Table 1.
| Primers | Sequence | Amplicon (pb) | |
|---|---|---|---|
| RS18 | forward | 5’-GCAGAATCCACGCCAGTACAA-3’ | 208 |
| reverse | 5’-GCCAGTGGTCTTGGTGTGCT-3’ | ||
| RPL32 | forward | 5’-CATTGGTTATGGAAGCAACAAA-3’ | 150 |
| reverse | 5’-TTCTTGGAGGAAACATTGTGAG-3’ | ||
| EBP | forward | 5’-TCCAGACATTACCTGGCAGCT-3’ | 111 |
| reverse | 5’-ATGTTGCTGCCTGCACTGTT-3’ | ||
| β-gal | forward | 5’-GCTGGTTATCCTGAGGCCC-3’ | 104 |
| reverse | 5’-CGGAGGAGCGGAGAAGAATA-3’ | ||
| NEU-1 | forward | 5’-AATGCCCGAAACCAGAACAAC-3’ | 239 |
| reverse | 5’-CGCCATGAGGTACCATTGCT-3’ | ||
| PPCA | forward | 5’-AATCTCTATGCCCCGTGTGCT-3’ | 102 |
| reverse | 5’-TGGCAGGCGAGTGAAGATG-3’ | ||
All primers were synthetized by Eurogentec (Angers, France). Real-time PCR was performed using an Absolute SYBR Green Rox mix (Thermo Electron, Courtaboeuf, France), and the Chromo Four-Color-Real-Time PCR detection system (Bio-Rad, France).
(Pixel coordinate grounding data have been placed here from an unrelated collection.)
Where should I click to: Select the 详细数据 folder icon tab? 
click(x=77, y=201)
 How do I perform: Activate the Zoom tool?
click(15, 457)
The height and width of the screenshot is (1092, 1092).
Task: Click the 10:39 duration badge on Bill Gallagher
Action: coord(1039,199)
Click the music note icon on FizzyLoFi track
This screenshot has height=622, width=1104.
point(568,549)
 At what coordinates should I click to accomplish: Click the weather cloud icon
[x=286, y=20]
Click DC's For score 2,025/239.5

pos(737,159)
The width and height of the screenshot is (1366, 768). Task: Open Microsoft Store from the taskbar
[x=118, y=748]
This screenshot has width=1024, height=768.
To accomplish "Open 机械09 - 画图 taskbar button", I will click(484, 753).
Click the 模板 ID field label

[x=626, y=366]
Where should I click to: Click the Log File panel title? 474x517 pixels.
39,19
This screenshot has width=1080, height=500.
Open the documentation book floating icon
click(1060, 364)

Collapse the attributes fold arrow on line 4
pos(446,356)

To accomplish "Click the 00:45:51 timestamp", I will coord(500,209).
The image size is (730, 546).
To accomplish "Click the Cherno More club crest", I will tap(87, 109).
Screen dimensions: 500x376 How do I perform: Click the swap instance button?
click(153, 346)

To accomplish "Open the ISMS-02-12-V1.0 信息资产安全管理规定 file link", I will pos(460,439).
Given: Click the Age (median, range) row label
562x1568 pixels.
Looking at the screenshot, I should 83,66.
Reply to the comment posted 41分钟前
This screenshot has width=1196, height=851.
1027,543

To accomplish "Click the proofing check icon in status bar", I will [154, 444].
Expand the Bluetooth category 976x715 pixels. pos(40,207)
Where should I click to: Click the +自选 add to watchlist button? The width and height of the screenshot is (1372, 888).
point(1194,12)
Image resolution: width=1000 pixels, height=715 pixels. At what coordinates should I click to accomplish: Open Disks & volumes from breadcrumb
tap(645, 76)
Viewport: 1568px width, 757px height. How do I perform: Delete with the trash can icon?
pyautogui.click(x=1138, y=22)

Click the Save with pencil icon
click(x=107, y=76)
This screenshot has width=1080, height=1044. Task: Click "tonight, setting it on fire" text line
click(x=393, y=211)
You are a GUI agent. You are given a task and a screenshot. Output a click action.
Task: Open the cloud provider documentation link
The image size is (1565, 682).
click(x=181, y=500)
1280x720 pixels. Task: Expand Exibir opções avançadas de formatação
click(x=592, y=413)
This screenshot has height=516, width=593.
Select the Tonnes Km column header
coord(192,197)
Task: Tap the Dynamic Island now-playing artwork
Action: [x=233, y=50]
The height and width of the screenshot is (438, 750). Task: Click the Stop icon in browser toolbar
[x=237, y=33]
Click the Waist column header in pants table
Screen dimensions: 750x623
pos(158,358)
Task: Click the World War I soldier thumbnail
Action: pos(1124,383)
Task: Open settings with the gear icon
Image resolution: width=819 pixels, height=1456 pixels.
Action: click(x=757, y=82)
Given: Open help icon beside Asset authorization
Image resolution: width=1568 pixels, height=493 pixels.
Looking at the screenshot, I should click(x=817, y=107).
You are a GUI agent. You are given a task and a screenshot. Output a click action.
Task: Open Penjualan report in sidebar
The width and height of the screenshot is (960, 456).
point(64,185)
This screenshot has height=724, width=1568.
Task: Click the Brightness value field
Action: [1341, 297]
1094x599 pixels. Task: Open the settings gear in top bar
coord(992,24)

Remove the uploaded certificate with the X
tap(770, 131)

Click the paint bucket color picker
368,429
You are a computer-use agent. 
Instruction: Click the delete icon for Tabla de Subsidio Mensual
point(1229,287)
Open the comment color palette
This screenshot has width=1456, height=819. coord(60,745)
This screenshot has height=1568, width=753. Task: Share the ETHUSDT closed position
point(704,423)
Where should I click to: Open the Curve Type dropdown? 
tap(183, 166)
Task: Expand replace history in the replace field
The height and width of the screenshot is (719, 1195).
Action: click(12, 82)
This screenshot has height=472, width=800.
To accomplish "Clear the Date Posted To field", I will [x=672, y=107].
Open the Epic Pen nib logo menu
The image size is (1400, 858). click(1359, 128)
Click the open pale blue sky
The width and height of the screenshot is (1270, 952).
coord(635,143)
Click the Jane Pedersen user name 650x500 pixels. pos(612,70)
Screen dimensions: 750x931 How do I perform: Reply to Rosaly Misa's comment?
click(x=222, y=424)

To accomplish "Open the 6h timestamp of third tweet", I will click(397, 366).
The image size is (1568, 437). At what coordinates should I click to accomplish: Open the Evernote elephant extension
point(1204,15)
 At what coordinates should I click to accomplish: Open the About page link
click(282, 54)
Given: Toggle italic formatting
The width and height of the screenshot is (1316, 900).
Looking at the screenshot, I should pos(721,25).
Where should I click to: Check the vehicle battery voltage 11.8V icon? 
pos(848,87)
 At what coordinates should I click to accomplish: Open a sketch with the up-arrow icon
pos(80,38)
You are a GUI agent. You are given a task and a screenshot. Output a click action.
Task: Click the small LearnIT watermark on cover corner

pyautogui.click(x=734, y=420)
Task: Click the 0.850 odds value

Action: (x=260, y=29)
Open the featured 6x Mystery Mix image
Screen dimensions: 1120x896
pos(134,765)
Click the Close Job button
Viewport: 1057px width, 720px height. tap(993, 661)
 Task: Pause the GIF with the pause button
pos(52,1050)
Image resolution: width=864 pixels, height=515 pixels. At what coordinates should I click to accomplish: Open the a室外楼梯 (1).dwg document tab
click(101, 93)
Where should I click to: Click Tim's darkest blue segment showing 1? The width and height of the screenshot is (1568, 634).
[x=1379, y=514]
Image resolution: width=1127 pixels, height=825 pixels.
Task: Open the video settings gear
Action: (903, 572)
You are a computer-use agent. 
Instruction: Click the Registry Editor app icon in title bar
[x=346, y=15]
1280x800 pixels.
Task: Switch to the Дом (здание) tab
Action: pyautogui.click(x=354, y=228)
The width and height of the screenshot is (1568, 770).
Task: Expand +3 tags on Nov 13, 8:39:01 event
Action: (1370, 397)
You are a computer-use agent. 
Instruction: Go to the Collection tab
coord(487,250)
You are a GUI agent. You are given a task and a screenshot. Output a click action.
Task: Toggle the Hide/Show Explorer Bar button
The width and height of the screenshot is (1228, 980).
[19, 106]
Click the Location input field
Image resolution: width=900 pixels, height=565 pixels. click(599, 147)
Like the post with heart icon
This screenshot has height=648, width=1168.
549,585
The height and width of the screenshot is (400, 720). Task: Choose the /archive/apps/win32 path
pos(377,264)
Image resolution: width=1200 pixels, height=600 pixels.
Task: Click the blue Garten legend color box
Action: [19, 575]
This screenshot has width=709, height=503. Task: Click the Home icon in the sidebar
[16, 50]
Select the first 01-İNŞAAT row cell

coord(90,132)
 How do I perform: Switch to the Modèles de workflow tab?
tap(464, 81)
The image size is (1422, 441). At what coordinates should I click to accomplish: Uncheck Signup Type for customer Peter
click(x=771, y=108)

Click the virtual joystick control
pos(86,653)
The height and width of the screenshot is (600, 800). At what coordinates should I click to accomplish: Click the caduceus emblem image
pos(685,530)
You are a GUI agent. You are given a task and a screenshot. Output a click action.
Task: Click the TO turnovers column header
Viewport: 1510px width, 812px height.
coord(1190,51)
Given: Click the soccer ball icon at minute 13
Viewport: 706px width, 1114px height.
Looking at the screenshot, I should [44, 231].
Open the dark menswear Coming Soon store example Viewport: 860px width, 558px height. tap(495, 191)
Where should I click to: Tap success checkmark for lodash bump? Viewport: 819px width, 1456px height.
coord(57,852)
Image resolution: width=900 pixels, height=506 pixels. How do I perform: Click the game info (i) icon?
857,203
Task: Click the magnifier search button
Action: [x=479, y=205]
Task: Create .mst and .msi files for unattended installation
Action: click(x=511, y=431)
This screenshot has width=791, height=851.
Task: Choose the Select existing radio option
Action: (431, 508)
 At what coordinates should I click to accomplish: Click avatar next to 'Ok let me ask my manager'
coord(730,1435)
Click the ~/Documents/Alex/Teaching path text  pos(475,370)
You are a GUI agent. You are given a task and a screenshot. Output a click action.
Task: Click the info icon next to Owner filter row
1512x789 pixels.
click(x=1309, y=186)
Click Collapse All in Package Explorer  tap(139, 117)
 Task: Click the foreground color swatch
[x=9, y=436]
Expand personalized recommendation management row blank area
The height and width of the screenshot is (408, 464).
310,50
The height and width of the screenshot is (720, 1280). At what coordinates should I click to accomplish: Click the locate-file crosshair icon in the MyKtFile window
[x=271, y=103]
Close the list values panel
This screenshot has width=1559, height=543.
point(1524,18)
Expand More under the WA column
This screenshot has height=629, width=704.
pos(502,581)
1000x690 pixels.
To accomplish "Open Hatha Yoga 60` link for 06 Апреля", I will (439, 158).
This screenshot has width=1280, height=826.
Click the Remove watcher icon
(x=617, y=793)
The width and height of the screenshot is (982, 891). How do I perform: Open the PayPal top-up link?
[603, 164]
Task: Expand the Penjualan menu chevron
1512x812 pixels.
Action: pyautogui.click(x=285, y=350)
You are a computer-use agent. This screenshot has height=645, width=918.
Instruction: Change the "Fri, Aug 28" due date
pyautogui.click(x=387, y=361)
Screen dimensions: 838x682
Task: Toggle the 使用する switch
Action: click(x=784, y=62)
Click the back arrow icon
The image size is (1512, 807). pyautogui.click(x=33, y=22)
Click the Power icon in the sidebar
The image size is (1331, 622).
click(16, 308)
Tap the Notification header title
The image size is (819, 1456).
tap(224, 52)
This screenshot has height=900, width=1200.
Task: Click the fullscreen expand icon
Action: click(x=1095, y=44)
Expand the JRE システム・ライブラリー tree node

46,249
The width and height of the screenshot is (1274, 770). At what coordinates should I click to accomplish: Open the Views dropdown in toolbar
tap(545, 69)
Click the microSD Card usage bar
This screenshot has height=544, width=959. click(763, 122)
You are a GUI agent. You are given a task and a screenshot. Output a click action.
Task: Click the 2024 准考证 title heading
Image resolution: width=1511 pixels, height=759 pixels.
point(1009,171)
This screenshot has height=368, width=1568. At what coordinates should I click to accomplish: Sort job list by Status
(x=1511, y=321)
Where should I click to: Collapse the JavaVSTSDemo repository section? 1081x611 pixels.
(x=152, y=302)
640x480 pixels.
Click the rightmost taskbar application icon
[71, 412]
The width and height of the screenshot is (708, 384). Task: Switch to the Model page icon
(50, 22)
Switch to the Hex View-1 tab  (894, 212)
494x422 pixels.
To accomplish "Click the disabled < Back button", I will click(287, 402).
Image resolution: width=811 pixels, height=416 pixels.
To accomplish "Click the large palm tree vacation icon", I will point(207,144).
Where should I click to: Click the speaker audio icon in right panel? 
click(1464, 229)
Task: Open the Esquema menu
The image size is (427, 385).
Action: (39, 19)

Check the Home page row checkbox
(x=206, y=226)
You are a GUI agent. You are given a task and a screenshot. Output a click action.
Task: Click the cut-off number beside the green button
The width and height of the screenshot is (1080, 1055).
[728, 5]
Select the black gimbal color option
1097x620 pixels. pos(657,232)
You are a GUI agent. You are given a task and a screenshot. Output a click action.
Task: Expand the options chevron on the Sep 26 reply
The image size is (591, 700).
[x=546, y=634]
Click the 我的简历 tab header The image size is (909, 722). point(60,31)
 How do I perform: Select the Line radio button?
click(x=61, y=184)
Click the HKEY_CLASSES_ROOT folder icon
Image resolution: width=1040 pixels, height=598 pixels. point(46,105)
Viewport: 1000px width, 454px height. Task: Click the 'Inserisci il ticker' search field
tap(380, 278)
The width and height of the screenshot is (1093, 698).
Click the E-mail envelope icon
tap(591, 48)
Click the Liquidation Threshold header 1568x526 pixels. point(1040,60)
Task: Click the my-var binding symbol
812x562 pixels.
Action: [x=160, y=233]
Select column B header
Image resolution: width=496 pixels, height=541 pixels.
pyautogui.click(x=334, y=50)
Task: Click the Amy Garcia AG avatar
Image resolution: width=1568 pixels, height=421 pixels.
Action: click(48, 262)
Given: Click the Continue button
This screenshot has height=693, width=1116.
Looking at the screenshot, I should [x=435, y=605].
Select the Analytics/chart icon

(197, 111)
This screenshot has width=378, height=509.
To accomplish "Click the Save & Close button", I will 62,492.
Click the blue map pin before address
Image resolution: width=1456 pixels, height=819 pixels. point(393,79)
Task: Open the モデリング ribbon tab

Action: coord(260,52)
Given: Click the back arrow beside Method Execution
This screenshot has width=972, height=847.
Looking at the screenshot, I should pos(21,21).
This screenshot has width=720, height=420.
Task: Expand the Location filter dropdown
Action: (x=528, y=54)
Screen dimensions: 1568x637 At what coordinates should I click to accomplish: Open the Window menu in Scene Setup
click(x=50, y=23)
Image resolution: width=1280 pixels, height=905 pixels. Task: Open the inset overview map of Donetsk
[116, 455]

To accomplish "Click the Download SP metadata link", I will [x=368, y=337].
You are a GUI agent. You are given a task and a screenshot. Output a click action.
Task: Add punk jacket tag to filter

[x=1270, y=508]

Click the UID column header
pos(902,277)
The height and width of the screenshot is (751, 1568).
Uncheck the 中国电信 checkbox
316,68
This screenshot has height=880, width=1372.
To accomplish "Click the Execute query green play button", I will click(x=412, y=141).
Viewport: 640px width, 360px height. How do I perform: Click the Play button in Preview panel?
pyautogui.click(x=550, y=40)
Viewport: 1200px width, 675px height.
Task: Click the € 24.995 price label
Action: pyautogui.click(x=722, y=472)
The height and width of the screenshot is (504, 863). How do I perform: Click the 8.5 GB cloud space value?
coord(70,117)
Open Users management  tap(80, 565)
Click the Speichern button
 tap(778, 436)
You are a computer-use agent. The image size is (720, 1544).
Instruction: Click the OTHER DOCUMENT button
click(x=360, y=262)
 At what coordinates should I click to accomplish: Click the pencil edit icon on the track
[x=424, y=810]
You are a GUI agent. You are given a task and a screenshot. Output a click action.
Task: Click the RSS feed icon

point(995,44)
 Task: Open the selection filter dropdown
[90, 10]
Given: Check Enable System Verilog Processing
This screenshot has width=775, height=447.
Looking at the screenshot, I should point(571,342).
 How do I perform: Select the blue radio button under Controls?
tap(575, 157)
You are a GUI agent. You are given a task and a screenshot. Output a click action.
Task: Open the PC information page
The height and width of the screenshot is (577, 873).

PCR conditions were 15 minutes at 95°C, followed by 40 cycles each consisting of 15 s at 95°C (denaturation) and 1 minute at 60°C (annealing/extension). PCR efficiency of the primer sets (EBP, β-Gal, Neu-1, PPCA, RS18, and RPL32) was controlled via the slope of a standard curve. Results were standardized to RS18 and RPL32 gene expression levels using Genex software (BioRad).